■ WHAT TO DO
In the records that follow, skip the pictures and print everything else exactly.

■ MATERIALS PROVIDED
[Start of Attachment]
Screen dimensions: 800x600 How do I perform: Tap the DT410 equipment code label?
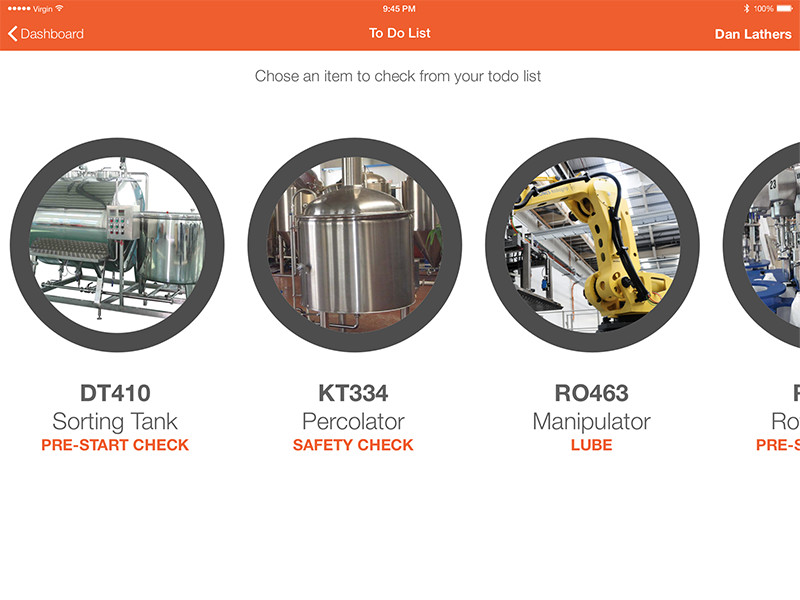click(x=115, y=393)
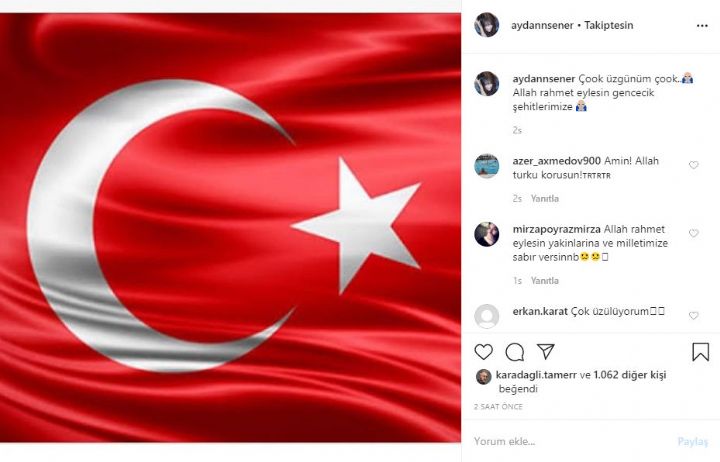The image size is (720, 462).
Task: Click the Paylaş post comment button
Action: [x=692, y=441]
[End of Attachment]
■ RESULT
Screen dimensions: 800x600 How do I perform: Tap the DT410 equipment code label?
click(x=115, y=393)
The image size is (720, 462).
Task: Click the Paylaş post comment button
Action: [x=692, y=441]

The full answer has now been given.